# START OF Recorded information
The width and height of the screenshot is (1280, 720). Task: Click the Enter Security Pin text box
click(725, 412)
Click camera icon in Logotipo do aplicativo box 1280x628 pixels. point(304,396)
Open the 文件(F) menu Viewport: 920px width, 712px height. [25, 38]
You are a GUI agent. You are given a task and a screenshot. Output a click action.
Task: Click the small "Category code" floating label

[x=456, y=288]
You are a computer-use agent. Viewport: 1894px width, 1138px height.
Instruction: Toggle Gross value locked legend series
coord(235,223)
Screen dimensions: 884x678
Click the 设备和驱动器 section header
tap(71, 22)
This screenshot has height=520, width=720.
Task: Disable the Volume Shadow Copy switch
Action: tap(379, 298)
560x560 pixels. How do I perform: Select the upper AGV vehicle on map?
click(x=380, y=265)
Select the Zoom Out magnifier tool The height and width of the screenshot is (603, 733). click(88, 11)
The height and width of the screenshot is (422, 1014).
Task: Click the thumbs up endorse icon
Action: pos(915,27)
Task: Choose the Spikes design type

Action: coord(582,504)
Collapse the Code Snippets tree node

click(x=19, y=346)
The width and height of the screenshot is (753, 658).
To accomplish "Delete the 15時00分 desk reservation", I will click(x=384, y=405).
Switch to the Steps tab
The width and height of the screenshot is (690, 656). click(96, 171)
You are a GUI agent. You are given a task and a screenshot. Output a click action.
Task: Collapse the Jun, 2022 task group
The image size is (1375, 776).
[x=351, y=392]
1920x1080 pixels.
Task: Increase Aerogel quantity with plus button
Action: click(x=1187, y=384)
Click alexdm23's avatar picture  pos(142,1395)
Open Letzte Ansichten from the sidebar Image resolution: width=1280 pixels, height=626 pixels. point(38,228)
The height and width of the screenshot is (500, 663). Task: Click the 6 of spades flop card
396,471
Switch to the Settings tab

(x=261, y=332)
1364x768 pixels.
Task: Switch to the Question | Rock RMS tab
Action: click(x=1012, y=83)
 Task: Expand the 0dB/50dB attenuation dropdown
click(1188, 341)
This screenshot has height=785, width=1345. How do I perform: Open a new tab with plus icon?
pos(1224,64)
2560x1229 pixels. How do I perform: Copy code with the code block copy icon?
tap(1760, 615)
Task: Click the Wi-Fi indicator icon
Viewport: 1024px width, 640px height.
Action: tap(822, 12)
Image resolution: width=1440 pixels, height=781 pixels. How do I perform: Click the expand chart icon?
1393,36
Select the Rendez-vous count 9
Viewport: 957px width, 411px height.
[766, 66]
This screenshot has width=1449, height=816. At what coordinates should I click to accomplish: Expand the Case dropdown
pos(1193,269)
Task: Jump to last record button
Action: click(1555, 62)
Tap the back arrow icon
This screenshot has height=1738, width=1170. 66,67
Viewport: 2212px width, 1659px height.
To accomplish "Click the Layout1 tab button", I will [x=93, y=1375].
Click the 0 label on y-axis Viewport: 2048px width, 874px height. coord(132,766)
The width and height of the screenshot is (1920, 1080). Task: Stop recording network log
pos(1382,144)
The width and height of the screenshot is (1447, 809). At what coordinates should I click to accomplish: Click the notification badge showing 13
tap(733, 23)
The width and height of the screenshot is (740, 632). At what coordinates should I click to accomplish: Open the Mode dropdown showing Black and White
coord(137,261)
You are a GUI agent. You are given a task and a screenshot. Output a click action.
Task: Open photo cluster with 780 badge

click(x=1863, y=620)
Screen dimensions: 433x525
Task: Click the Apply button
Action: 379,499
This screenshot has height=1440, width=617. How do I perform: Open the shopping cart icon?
# END OF Recorded information
#### [Exercise aim]
Present the records above as a numbered list, one line per item, with blank lines omitted.

#### [The response]
1. The width and height of the screenshot is (1280, 720). Task: Click the Enter Security Pin text box
2. click(725, 412)
3. Click camera icon in Logotipo do aplicativo box 1280x628 pixels. point(304,396)
4. Open the 文件(F) menu Viewport: 920px width, 712px height. [25, 38]
5. You are a GUI agent. You are given a task and a screenshot. Output a click action.
6. Task: Click the small "Category code" floating label
7. [x=456, y=288]
8. You are a computer-use agent. Viewport: 1894px width, 1138px height.
9. Instruction: Toggle Gross value locked legend series
10. coord(235,223)
11. Screen dimensions: 884x678
12. Click the 设备和驱动器 section header
13. tap(71, 22)
14. This screenshot has height=520, width=720.
15. Task: Disable the Volume Shadow Copy switch
16. Action: tap(379, 298)
17. 560x560 pixels. How do I perform: Select the upper AGV vehicle on map?
18. click(x=380, y=265)
19. Select the Zoom Out magnifier tool The height and width of the screenshot is (603, 733). click(88, 11)
20. The height and width of the screenshot is (422, 1014).
21. Task: Click the thumbs up endorse icon
22. Action: pos(915,27)
23. Task: Choose the Spikes design type
24. Action: coord(582,504)
25. Collapse the Code Snippets tree node
26. click(x=19, y=346)
27. The width and height of the screenshot is (753, 658).
28. To accomplish "Delete the 15時00分 desk reservation", I will click(x=384, y=405).
29. Switch to the Steps tab
30. The width and height of the screenshot is (690, 656). click(96, 171)
31. You are a GUI agent. You are given a task and a screenshot. Output a click action.
32. Task: Collapse the Jun, 2022 task group
33. The image size is (1375, 776).
34. [x=351, y=392]
35. 1920x1080 pixels.
36. Task: Increase Aerogel quantity with plus button
37. Action: click(x=1187, y=384)
38. Click alexdm23's avatar picture  pos(142,1395)
39. Open Letzte Ansichten from the sidebar Image resolution: width=1280 pixels, height=626 pixels. point(38,228)
40. The height and width of the screenshot is (500, 663). Task: Click the 6 of spades flop card
41. 396,471
42. Switch to the Settings tab
43. (x=261, y=332)
44. 1364x768 pixels.
45. Task: Switch to the Question | Rock RMS tab
46. Action: click(x=1012, y=83)
47.  Task: Expand the 0dB/50dB attenuation dropdown
48. click(1188, 341)
49. This screenshot has height=785, width=1345. How do I perform: Open a new tab with plus icon?
50. pos(1224,64)
51. 2560x1229 pixels. How do I perform: Copy code with the code block copy icon?
52. tap(1760, 615)
53. Task: Click the Wi-Fi indicator icon
54. Viewport: 1024px width, 640px height.
55. Action: tap(822, 12)
56. Image resolution: width=1440 pixels, height=781 pixels. How do I perform: Click the expand chart icon?
57. 1393,36
58. Select the Rendez-vous count 9
59. Viewport: 957px width, 411px height.
60. [766, 66]
61. This screenshot has width=1449, height=816. At what coordinates should I click to accomplish: Expand the Case dropdown
62. pos(1193,269)
63. Task: Jump to last record button
64. Action: click(1555, 62)
65. Tap the back arrow icon
66. This screenshot has height=1738, width=1170. 66,67
67. Viewport: 2212px width, 1659px height.
68. To accomplish "Click the Layout1 tab button", I will [x=93, y=1375].
69. Click the 0 label on y-axis Viewport: 2048px width, 874px height. coord(132,766)
70. The width and height of the screenshot is (1920, 1080). Task: Stop recording network log
71. pos(1382,144)
72. The width and height of the screenshot is (1447, 809). At what coordinates should I click to accomplish: Click the notification badge showing 13
73. tap(733, 23)
74. The width and height of the screenshot is (740, 632). At what coordinates should I click to accomplish: Open the Mode dropdown showing Black and White
75. coord(137,261)
76. You are a GUI agent. You are given a task and a screenshot. Output a click action.
77. Task: Open photo cluster with 780 badge
78. click(x=1863, y=620)
79. Screen dimensions: 433x525
80. Task: Click the Apply button
81. Action: 379,499
82. This screenshot has height=1440, width=617. How do I perform: Open the shopping cart icon?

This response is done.